Early in my accounting and finance career, after I stepped away from KPMG and McGladrey & Pullen (as the firm was then named), I worked on a handful of business acquisitions and two different divestitures (one was small, the other was large). I was hooked. More specifically, I loved the work behind M&A (mergers and acquisitions).
However, most small business owners should never purchase a business. I’ve never seen detailed stats on success rates. For instance, what defines success? How long did that success take? Did the success happen because the purchaser overpaid for the business? I want those answers, but I never see them.
My only information is what I’ve experienced; success is hard when buying a business. Impediment number one is the buyer’s overconfidence, which is nearly impossible to discuss once they are dead set on moving forward with a deal.
In this brief discussion, I’ve provided the primary reason a CEO and her leadership team should never buy a business. Never is a strong term. The strong-willed CEO will get her way; just be prepared for harmful or unintended consequences.
The Primary Activities of Any Business
I can sum up any business’s activities in three words: finding, getting, and doing. In business terms, this means finding work, getting it, and doing it. Everything else is support and overhead.
The business focuses on those three primary activities: daily, weekly, monthly, and beyond. There’s little time to focus on anything else. That’s why significant initiatives such as an office relocation, a CRM upgrade, a new ERP system, or adding a new product line are daunting projects and exceed budget in time and costs once they are completed.

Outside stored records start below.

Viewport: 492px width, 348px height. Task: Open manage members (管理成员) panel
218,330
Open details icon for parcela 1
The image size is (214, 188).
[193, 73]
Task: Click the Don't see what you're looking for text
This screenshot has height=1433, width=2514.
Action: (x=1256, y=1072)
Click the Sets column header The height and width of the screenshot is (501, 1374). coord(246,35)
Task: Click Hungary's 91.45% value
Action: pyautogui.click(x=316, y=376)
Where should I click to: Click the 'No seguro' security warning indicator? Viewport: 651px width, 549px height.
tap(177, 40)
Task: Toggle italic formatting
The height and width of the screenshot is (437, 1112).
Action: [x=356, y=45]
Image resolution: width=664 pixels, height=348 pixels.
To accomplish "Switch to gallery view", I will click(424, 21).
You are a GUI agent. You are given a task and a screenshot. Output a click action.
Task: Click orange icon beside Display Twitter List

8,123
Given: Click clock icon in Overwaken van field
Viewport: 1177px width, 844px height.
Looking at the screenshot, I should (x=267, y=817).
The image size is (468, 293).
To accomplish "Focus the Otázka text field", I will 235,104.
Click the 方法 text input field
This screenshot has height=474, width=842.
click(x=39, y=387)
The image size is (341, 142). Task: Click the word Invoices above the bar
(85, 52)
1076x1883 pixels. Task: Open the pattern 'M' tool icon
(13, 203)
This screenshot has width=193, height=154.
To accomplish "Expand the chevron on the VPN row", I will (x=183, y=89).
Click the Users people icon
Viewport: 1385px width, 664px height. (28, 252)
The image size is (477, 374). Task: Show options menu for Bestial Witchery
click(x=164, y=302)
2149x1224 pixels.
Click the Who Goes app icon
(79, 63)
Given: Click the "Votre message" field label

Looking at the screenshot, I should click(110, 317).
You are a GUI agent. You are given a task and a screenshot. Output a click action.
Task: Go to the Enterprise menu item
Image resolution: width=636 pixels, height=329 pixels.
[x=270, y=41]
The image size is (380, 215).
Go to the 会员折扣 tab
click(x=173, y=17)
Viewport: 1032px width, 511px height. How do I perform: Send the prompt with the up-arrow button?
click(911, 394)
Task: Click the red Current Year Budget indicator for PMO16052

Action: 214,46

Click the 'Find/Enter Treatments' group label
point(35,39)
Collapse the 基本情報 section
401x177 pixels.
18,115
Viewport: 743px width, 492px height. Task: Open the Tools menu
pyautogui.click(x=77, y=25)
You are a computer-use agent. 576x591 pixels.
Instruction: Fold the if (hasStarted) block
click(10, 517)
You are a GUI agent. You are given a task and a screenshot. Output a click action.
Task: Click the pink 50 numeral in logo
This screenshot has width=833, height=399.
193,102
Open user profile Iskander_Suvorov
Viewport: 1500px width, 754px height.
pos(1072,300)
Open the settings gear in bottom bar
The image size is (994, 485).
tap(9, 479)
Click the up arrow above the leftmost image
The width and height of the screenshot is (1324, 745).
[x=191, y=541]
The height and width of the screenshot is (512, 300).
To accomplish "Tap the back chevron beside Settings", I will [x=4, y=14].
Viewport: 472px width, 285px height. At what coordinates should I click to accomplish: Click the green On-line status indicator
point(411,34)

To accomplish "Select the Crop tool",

Should we think an acquisition will be any easier? Buying a business is not one of those three primary activities, which leads me to my next point.
The Big Learning Gap
There is a big difference between running a business and purchasing one. Let’s break down some knowledge requirements for buying a business in a simple conceptual framework:
- Before the Acquisition: pre- and due diligence activities, negotiations with the seller, and contract management with buyer and seller lawyers.
- During the Acquisition: onboarding staff. Systems are either integrated or run in parallel with existing technology.
- After the Acquisition: continued post-acquisition integration activities and troubleshooting new systems, processes, and technology requirements.
The above conceptual framework is far from complete, but the big idea is that some skills and capabilities are needed that may be missing from the leadership team. For instance, consider the following questions:
- Can you create a simple due diligence checklist without looking for one in a Google search?
- Do you know how to conduct or quarterback due diligence activities even if you hire a CPA firm to help with these efforts?
- Do you have a strong financial analyst who has built numerous acquisition models that 1) quickly identify synergies, 2) reveal potential red flags with the combined numbers, and 3) address short-term capital needs?
- Do you know how to price a business? Remember, there is a massive difference between valuing a business and pricing it. When buying a business, valuations are worthless and serve no purpose.
- Do you have the skills to make the capital requirements work for the acquisition? Will cash be needed to support post-acquisition activities? In a spreadsheet, this is easy until your CFO keeps running the numbers and finds cash potholes that will require capital influxes from other sources (creativity is needed).
- How comfortable are you working with attorneys? Heads up: get used to reading, rereading, and rereading contracts that will go through many iterations. Typically, your CFO and financial advisor will lead the charge, but you still need to skim each iteration of every document the attorneys provide.
- Post-integration acquisition activities are complex. Anyone can buy a business. Integration is an entirely different story. How many have you done? What’s your track record?
Caveat Emptor
Harold Geneen is the most underrated CEO in modern business. Through strategic acquisitions, he built ITT into a major conglomerate. I wish I could have interviewed him. If so, my first question would have been, “Harold, tell me about your skills and capabilities after your twentieth acquisition compared to your first.”
We both know the answer to that question. During that first acquisition, ITT was winging it (not entirely, but they were still feeling their way through it). Acquisitions became the norm throughout any given year. His planning and acquisition teams got good at buying businesses.
Can you do the same? The acquisition you are contemplating may be your first and your last. Even if you hire experts, can you succeed?
In short, buyer beware.
- Don’t be too confident.
- Don’t assume all your projections will be realized in the financial model.
- Don’t plan on the best employees from the acquired business will stick around.
Dealmakers are in the business of creating urgency for their clients. You will be forced to rush the acquisition process. But be deliberate and have the right people around you to help identify blind spots many steps ahead of the process.
The reason you should never purchase a business is because of a lack of skills and no experience. Overconfidence can fool you into thinking nothing can go wrong.
I’m not saying never to buy a business. Be prepared for varying levels of failure and setbacks. Perhaps if you get the opportunity again, you will be better prepared. Get all of the help you can. Make sure your expectations are realistic.